When I say small, it is, by FB standards, tiny: 17 members right now. But that will, I hope, grow as time progresses. Surely there must be more people out there concerned with fact, with accuracy, and with the quality of information.
Of course, these groups are a lot less interesting to the masses than the usual “I-Love-Snookie” or “Lady-Gaga-Is-A-Godess” fan groups where members can endlessly prattle on about absolutely nothing of merit or importance. In VSBYP, you need to be engaged and contribute something meaningful.
Yes, there are groups on FB that are similarly intellectual, and I don’t want to downplay their importance to creating dialogue and debate in many spheres, from science to grammar. FB plays an important role – as does all social media – in engaging people in all fields, all disciplines, all sciences, all studies and all philosophies.
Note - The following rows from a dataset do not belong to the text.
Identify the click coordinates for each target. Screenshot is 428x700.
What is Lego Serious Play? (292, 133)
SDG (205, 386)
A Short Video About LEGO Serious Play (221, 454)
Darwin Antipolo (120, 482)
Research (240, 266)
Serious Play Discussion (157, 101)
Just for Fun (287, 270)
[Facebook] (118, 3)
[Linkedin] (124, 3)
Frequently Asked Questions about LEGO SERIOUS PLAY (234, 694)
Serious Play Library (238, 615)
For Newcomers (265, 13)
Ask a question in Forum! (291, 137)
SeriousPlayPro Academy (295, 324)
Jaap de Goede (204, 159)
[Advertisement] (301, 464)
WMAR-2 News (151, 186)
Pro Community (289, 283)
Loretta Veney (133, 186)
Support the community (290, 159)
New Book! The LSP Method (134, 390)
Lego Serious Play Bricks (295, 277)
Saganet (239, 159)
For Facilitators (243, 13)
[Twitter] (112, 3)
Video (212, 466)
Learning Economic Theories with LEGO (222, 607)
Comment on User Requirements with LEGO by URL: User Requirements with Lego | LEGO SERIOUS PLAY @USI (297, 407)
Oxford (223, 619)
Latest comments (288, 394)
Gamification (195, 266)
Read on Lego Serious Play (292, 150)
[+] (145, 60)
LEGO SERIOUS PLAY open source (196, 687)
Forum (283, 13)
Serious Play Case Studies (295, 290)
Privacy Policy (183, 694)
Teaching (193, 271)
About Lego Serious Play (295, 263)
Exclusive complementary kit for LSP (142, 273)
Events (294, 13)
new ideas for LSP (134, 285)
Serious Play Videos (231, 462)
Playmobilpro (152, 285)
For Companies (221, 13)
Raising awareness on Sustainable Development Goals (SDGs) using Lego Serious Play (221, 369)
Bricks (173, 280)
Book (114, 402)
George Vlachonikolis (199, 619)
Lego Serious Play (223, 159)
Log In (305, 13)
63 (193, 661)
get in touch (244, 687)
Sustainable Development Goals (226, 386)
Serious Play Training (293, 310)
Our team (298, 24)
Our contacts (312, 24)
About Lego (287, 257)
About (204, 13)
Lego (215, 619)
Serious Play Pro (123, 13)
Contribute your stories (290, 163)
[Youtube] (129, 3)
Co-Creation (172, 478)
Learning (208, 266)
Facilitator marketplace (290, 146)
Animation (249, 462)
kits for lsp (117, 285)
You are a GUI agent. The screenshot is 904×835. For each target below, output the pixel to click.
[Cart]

But as everyone on FB knows, the vast amount of chatter is more of the what-I-had-for-breakfast sort than comments on, say, the relevance of the hunt for the Higgs Boson particle to current cosmological theories.
While some might see it as an obsessive and pointless task to try to verify and confirm all of the many quotes posted on FB and other sites, to me it’s as important and relevant as trying to confirm scientific data. But it’s also cultural.
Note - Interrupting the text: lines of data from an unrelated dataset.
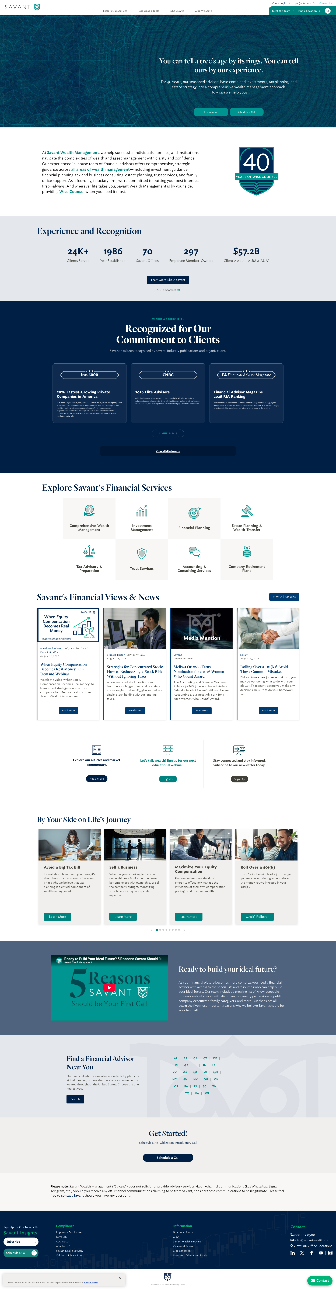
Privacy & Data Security (69, 1250)
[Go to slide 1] (157, 930)
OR (176, 1086)
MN (216, 1072)
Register (168, 779)
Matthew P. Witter (51, 648)
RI (196, 1086)
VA (197, 1093)
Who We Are (177, 10)
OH (206, 1079)
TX (187, 1093)
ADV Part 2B (63, 1246)
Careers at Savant (183, 1246)
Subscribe (13, 1241)
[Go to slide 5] (169, 930)
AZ (185, 1058)
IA (214, 1065)
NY (195, 1079)
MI (206, 1072)
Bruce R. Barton (116, 654)
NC (174, 1079)
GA (186, 1065)
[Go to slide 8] (179, 930)
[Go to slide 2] (160, 930)
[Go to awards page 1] (164, 433)
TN (214, 1086)
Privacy (176, 1284)
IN (205, 1065)
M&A (176, 1236)
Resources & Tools (148, 10)
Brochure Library (183, 1232)
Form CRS (61, 1236)
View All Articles (284, 597)
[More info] (178, 290)
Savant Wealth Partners (187, 1241)
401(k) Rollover (257, 917)
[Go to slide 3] (163, 930)
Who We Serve (203, 10)
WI (207, 1093)
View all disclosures (168, 451)
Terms (183, 1284)
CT (205, 1058)
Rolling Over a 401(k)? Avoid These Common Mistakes (264, 669)
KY (175, 1072)
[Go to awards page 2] (169, 433)
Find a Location (307, 11)
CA (195, 1058)
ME (195, 1072)
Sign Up (239, 779)
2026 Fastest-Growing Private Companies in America (83, 394)
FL (177, 1065)
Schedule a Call (246, 112)
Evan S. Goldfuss (50, 652)
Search (75, 1099)
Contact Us (325, 3)
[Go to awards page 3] (173, 433)
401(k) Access (303, 3)
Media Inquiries (182, 1250)
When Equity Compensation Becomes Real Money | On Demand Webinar (63, 669)
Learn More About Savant (168, 280)
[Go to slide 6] (173, 930)
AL (176, 1058)
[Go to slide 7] (176, 930)
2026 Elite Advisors (152, 392)
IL (196, 1065)
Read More (68, 710)
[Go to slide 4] (166, 930)
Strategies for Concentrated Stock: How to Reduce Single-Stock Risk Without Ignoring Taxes (135, 671)
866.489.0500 (304, 1235)
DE (215, 1058)
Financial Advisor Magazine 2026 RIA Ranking (238, 394)
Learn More (211, 112)
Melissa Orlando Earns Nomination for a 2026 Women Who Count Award (199, 671)
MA (185, 1072)
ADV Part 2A (63, 1241)
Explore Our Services (115, 10)
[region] (168, 393)
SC (205, 1086)
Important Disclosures (69, 1232)
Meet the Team (281, 11)
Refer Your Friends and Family (190, 1255)
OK (216, 1079)
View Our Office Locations (312, 1246)
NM (185, 1079)
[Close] (120, 1278)
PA (186, 1086)
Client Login (279, 3)
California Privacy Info (69, 1255)
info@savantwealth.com (312, 1240)
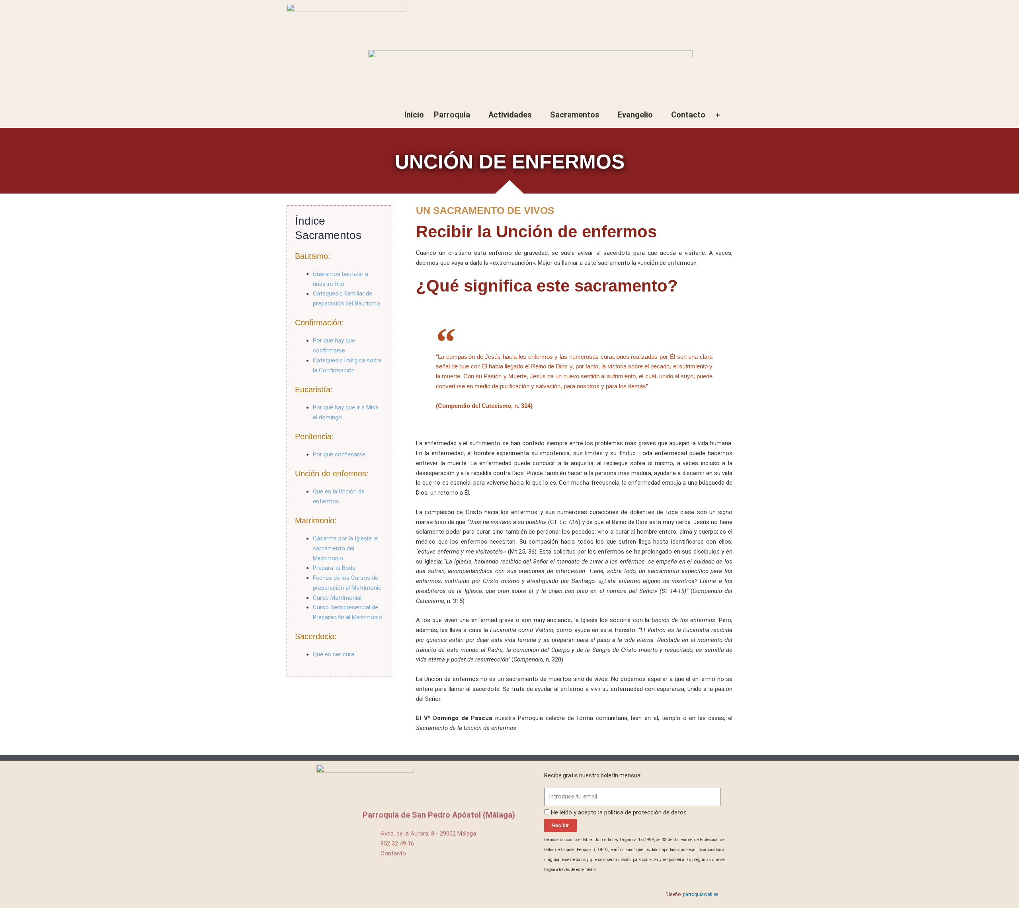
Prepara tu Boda (334, 567)
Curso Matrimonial (337, 597)
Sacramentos (574, 114)
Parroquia (452, 114)
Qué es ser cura (333, 654)
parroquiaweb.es (700, 894)
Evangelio (635, 114)
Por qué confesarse (339, 454)
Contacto (688, 114)
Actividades (510, 114)
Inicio (414, 114)
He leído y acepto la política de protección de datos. (619, 812)
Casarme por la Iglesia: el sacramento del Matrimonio (346, 548)
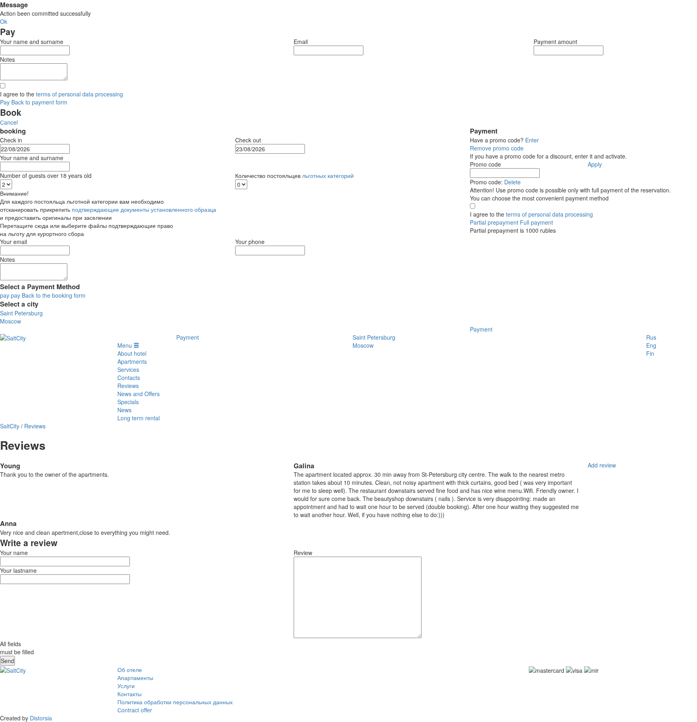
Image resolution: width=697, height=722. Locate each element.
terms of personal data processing (79, 94)
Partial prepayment (494, 222)
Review (303, 553)
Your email (13, 242)
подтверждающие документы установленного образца (144, 209)
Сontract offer (134, 710)
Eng (651, 345)
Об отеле (129, 670)
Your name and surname (31, 42)
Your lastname (18, 570)
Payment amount (555, 42)
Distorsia (41, 718)
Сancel (9, 122)
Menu (125, 345)
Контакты (129, 694)
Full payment (536, 222)
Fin (650, 353)
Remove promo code (497, 148)
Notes (7, 59)
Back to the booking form (54, 295)
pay (4, 295)
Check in (11, 140)
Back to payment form (39, 102)
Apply (595, 164)
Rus (651, 337)
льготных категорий (328, 175)
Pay (5, 102)
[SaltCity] (13, 337)
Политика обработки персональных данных (175, 702)
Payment (481, 329)
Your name (14, 553)
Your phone (250, 242)
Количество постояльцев (294, 175)
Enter (532, 140)
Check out (248, 140)
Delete (512, 182)
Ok (3, 21)
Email (301, 42)
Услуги (126, 686)
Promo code (485, 164)
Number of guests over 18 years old (46, 175)
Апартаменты (135, 678)
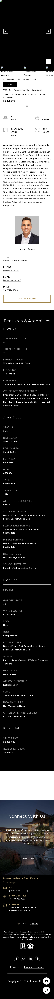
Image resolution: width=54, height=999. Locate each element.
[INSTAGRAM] (23, 958)
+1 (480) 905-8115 (17, 899)
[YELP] (37, 958)
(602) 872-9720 (11, 270)
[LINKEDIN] (30, 958)
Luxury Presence (34, 967)
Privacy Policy (38, 981)
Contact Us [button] (27, 858)
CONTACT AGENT (27, 299)
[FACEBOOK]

And judging by the number of times a mis-quote gets shared, it seems I am in the minority of people who actually pay attention to what they pass along to others.
If someone attributes “She Loves You” to the Monkees or the Beegees in a post, you would get rightfully upset, and question the intelligence of the poster. You would feel compelled to correct the poster and point out that the song was written by Lennon and McCartney, and performed by the Beatles. If someone posted that Plato wrote the Illiad, or Tolstoy wrote The Brothers Karamazov, or Edward de Vere wrote Hamlet, you would likely feel equally compelled to correct them and state the actual author’s name.
I feel the same when someone attributes a saying to Albert Einstein, Shakespeare or Machiavelli that I know is incorrect.